Avant de grimper sur la scène des Oscars, Brie Larson a fait un détour par une sitcom que presque tout le monde a rayée du disque dur collectif. Raising Dad, portée par Bob Saget, avait pourtant de quoi intriguer sur le papier ; à l’écran, elle a surtout servi de témoin gênant d’un lancement raté au pire moment de l’histoire télévisuelle récente.

Pour comprendre pourquoi cette série a sombré aussi vite, il faut replacer l’objet dans son époque. Raising Dad débarque le 5 octobre 2001, soit moins d’un mois après les attentats du 11 septembre, dans un paysage audiovisuel encore saturé d’info en continu, d’angoisse nationale et de programmation sous perfusion émotionnelle. À ce stade, lancer une nouvelle sitcom familiale relevait presque du pari suicidaire. Le public américain n’avait pas forcément envie de rire d’un prof de lycée veuf qui élève ses filles avec l’aide d’un grand-père fantasque ; il regardait surtout les chaînes d’info, et les annonceurs, eux, surveillaient la température du pays avec la délicatesse d’un comptable en panique. Le problème n’était pas seulement la série : c’était le calendrier, ce monstre froid qui peut flinguer un opus avant même qu’il respire.

Bob Saget, lui, n’était pas un inconnu sorti de nulle part. Après Full House et ses années de mascotte bon enfant sur America’s Funniest Home Videos, il incarnait cette figure très américaine du père rassurant, un peu clown, un peu sucré, presque trop propre pour le cynisme télé des années 2000. La série, créée par Jonathan Katz, venait pourtant d’un esprit pas totalement dénué de nerf : Dr. Katz, Professional Therapist avait montré qu’il savait manier l’humour avec une petite sécheresse de ton bienvenue. Sauf qu’ici, le mélange a tourné au sirop tiède. Les critiques de l’époque ont globalement salué les interprètes, mais pas le moteur comique, jugé trop banal, trop sentimental, trop sage. En langage de comptoir : ça ne décollait pas, et ça sentait la sitcom qui se regarde écrire.

Et au milieu de ce petit naufrage, il y a une gamine de 12 ans nommée Brie Larson, coincée dans une série qui ne méritait ni elle ni son avenir.
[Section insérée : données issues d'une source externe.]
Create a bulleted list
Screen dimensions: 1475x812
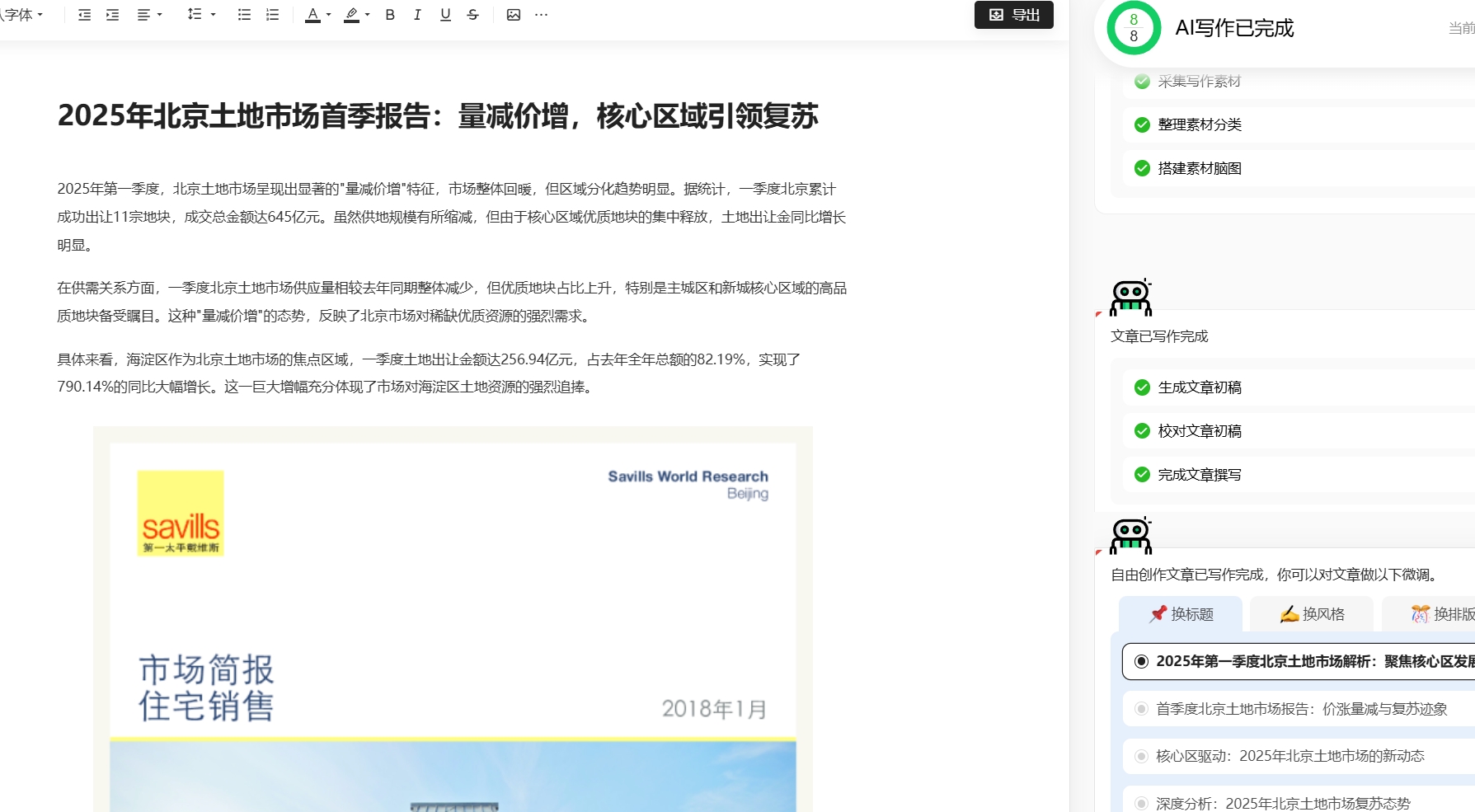[x=244, y=15]
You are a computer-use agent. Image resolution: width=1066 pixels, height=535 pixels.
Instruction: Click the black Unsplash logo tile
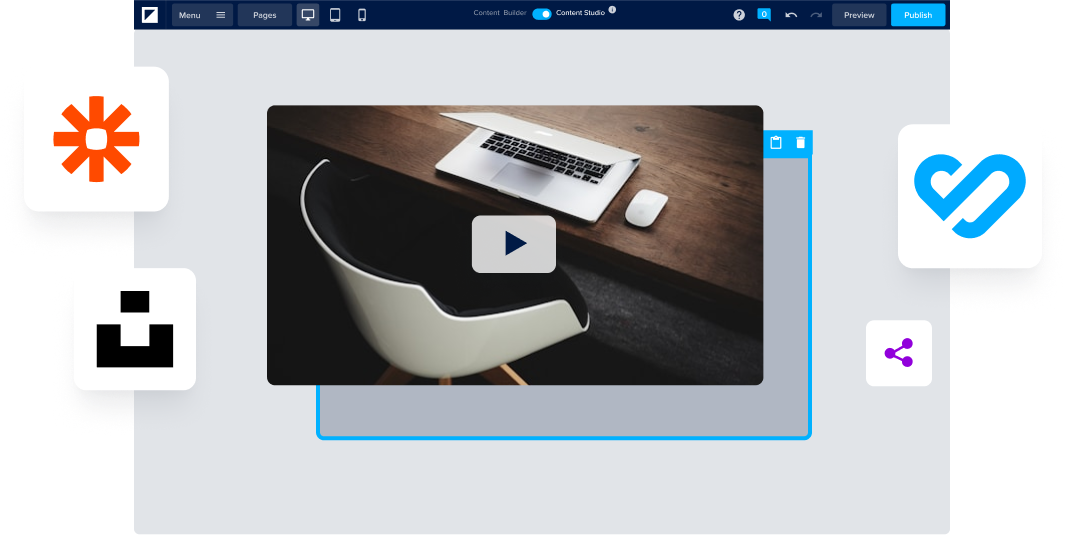[134, 329]
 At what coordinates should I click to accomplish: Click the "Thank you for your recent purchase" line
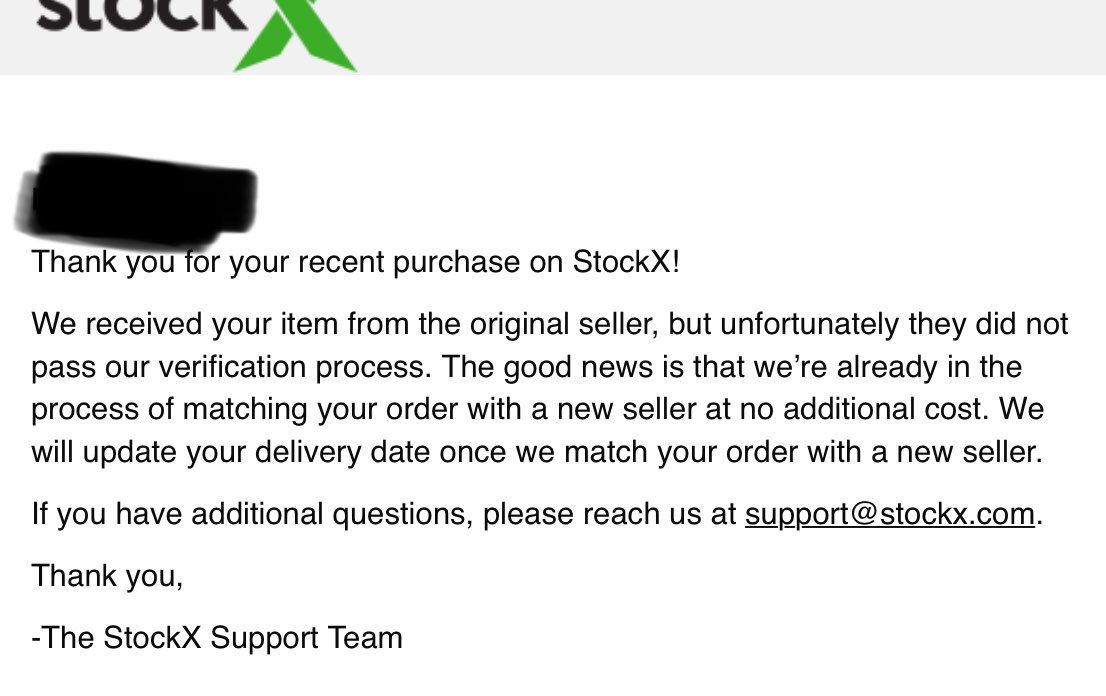(x=356, y=262)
Une future star dans un costume trop grand

Ce qui rend Raising Dad intéressant aujourd’hui, ce n’est pas sa qualité intrinsèque, disons-le franchement, mais le contraste entre son insignifiance et la trajectoire de celle qui y jouait l’une des filles du foyer. Brie Larson n’est pas encore la comédienne qui remportera l’Oscar de la meilleure actrice pour Room en 2016 ; elle est une enfant actrice en formation, déjà capable de capter l’attention sans forcer. On la verra ensuite dans United States of Tara, Greenberg, Scott Pilgrim vs. the World, Short Term 12 ou The Spectacular Now, autant d’étapes qui dessinent une montée en puissance patiente, presque anti-hollywoodienne dans sa logique. Pas de coup d’éclat immédiat, pas de machine à fantasmes lancée à plein régime : juste une actrice qui accumule les preuves, les nuances, les rôles où elle existe déjà plus qu’elle ne joue.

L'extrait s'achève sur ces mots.